Directions: When you copy the listing, skip the images and return each line verbatim.

Supplied records:
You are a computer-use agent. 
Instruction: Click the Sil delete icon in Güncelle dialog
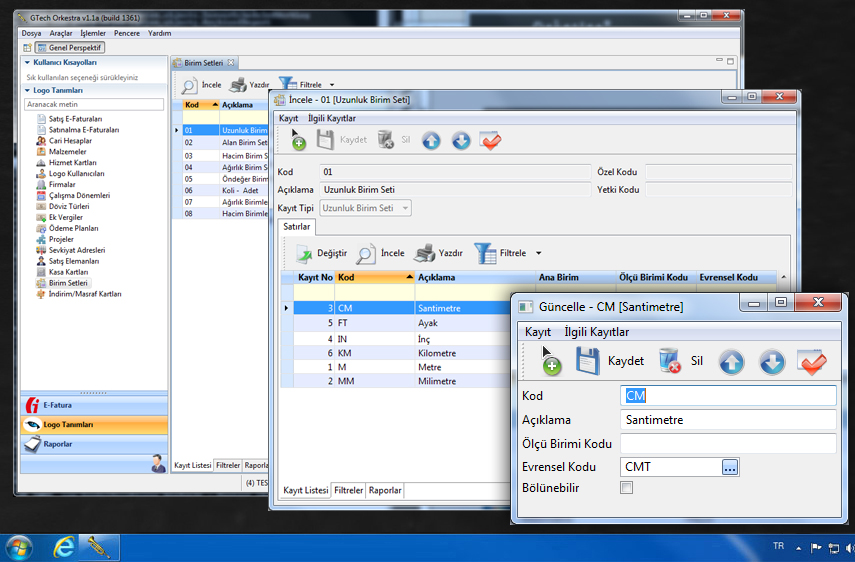(x=670, y=361)
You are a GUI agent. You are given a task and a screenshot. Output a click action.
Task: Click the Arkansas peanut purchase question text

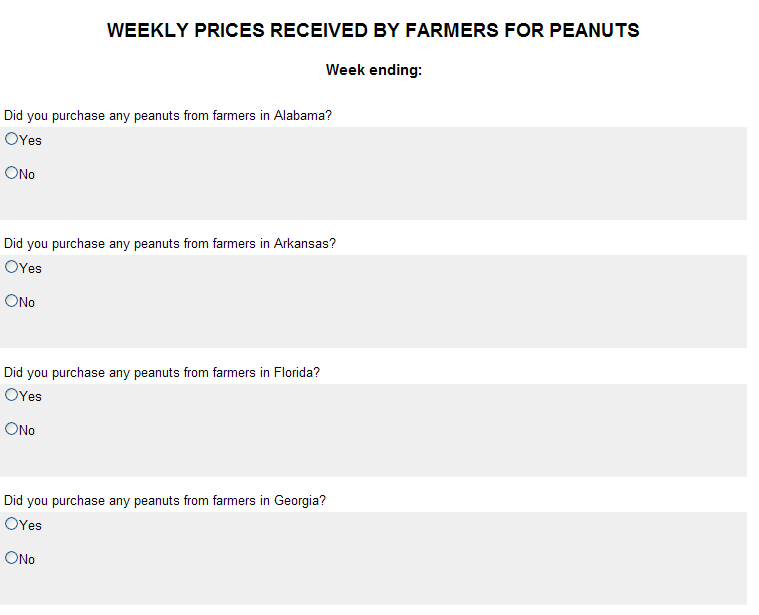click(x=170, y=244)
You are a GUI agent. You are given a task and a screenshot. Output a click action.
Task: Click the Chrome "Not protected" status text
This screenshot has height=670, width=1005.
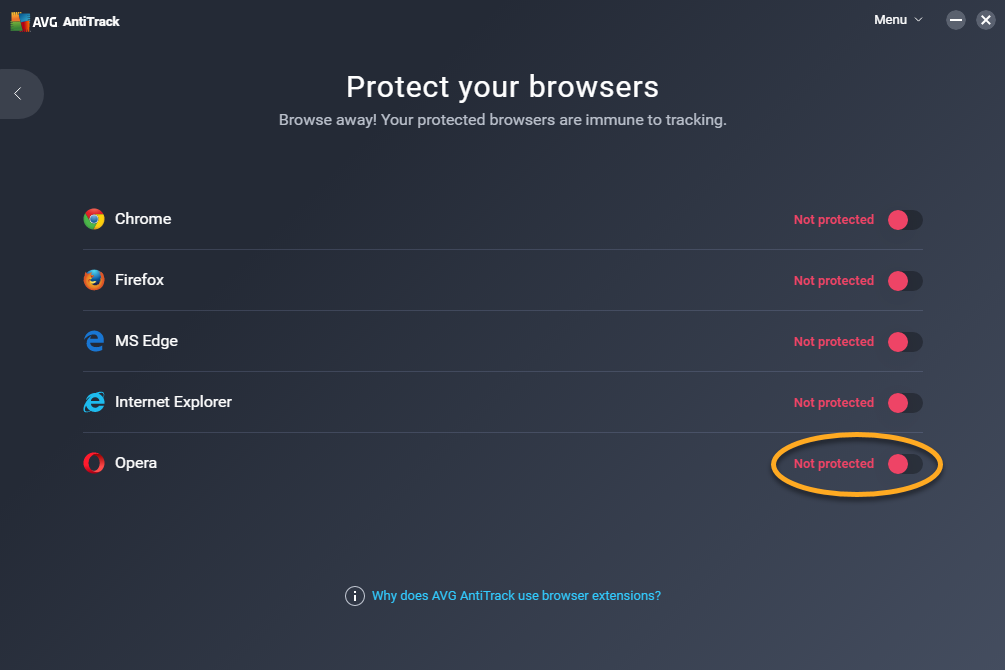click(834, 220)
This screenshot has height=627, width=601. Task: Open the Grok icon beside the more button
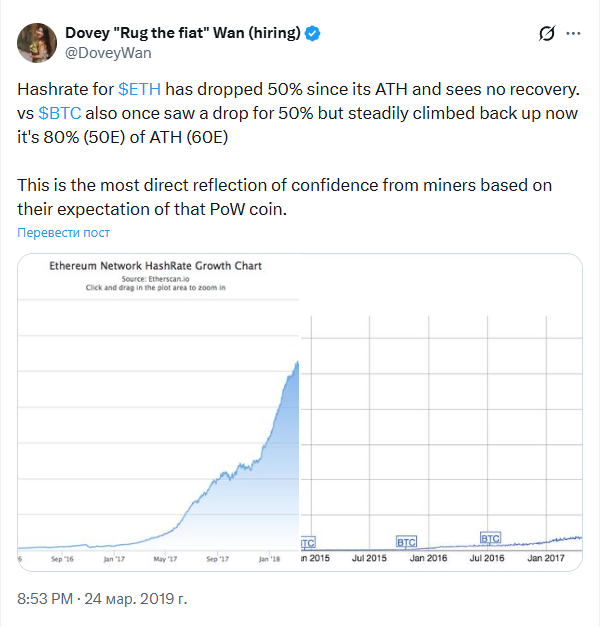(547, 33)
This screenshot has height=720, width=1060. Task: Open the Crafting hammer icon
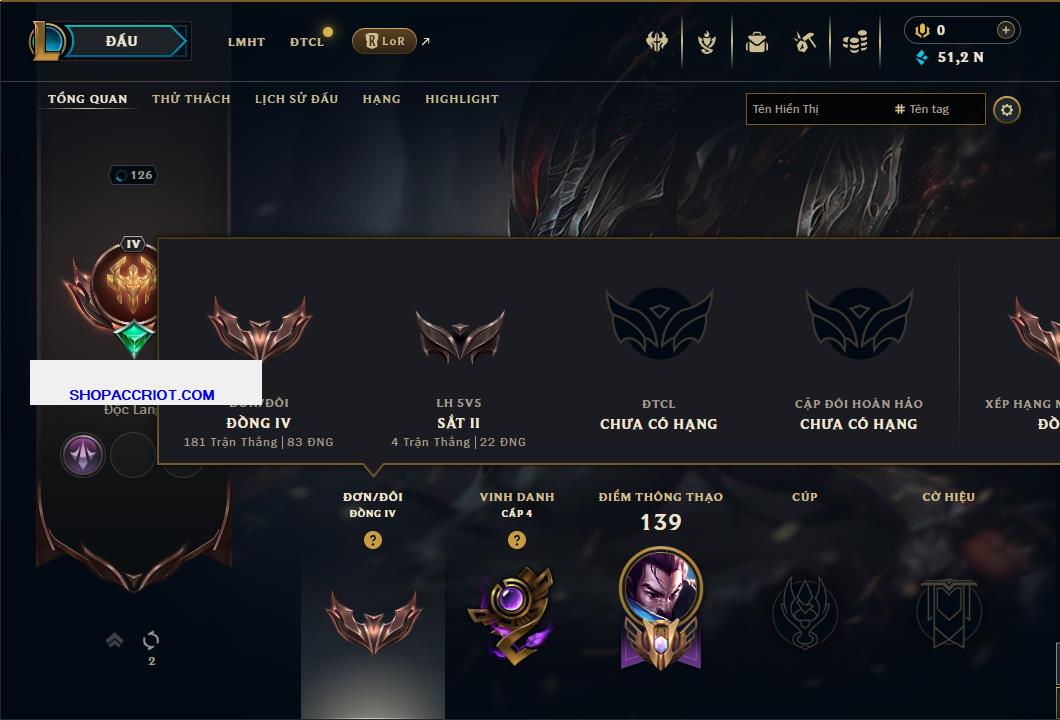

Response to this task:
You are a computer-use agent. 
Instruction: Click the Sil delete icon in Güncelle dialog
(x=670, y=361)
You are a GUI agent. You are given a task and a screenshot. Output a click action.
Task: Click the Arkansas peanut purchase question text

click(x=170, y=244)
You are a GUI agent. You are given a task and a screenshot. Output a click action.
Task: Click the Chrome "Not protected" status text
This screenshot has height=670, width=1005.
click(834, 220)
This screenshot has height=627, width=601. Task: Open the Grok icon beside the more button
(547, 33)
This screenshot has height=720, width=1060. Task: Open the Crafting hammer icon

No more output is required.